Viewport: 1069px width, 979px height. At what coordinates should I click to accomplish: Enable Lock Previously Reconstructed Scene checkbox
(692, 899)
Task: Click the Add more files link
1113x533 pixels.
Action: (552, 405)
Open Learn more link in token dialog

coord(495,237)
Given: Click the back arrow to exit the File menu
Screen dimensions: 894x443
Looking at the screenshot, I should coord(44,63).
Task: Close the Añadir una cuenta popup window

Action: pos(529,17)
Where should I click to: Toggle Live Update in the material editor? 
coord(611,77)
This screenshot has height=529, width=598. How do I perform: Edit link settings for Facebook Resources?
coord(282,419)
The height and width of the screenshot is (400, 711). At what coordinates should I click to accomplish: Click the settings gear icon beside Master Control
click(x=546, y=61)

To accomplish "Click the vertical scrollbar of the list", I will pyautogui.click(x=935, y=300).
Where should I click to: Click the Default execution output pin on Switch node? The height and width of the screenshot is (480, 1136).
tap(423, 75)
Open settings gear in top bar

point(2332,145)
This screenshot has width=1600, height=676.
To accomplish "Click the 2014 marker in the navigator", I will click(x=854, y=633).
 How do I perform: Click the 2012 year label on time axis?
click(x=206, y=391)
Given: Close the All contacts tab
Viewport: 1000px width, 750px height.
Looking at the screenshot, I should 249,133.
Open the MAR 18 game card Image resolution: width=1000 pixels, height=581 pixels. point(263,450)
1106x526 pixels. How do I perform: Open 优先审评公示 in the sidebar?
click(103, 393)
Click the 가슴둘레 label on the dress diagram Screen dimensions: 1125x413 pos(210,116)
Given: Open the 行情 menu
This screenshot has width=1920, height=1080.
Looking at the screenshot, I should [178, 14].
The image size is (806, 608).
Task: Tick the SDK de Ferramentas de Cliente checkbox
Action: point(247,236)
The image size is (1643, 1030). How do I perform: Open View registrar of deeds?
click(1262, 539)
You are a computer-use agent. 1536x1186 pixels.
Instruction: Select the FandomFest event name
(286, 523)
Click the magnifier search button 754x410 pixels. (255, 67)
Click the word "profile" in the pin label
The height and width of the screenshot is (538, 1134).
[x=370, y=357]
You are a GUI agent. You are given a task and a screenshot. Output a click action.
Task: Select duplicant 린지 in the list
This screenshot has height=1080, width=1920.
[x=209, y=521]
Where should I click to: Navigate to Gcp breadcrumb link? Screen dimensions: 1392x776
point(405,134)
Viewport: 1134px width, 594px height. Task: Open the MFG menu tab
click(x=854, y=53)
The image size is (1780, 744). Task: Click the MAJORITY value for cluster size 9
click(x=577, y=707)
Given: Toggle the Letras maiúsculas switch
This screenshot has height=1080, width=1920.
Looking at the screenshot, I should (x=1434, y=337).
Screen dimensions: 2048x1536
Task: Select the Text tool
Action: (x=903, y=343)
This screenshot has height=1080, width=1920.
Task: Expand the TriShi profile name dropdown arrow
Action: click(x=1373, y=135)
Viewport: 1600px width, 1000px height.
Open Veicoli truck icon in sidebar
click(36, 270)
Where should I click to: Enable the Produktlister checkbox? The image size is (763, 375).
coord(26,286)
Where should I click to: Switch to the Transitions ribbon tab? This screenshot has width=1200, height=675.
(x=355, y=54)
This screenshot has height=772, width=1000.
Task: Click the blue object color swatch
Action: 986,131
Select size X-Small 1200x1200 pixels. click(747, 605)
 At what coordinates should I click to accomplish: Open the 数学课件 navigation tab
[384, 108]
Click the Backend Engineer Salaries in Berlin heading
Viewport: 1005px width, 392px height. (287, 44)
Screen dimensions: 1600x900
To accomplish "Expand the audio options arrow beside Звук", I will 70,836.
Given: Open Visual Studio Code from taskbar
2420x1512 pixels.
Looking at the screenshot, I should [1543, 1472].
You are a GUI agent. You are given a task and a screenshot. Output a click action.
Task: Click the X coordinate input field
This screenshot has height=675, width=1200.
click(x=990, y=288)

○ ○ ○ ○ ○

■ WHAT NEEDS TO BE DONE: Copy out everything from the line containing "Task: Click the Add more files link" down to the line containing "Looking at the screenshot, I should coord(44,63).", with both of those lines included, exactly as they appear in the entries.

■ RESPONSE TO THE TASK:
Task: Click the Add more files link
1113x533 pixels.
Action: (552, 405)
Open Learn more link in token dialog

coord(495,237)
Given: Click the back arrow to exit the File menu
Screen dimensions: 894x443
Looking at the screenshot, I should coord(44,63).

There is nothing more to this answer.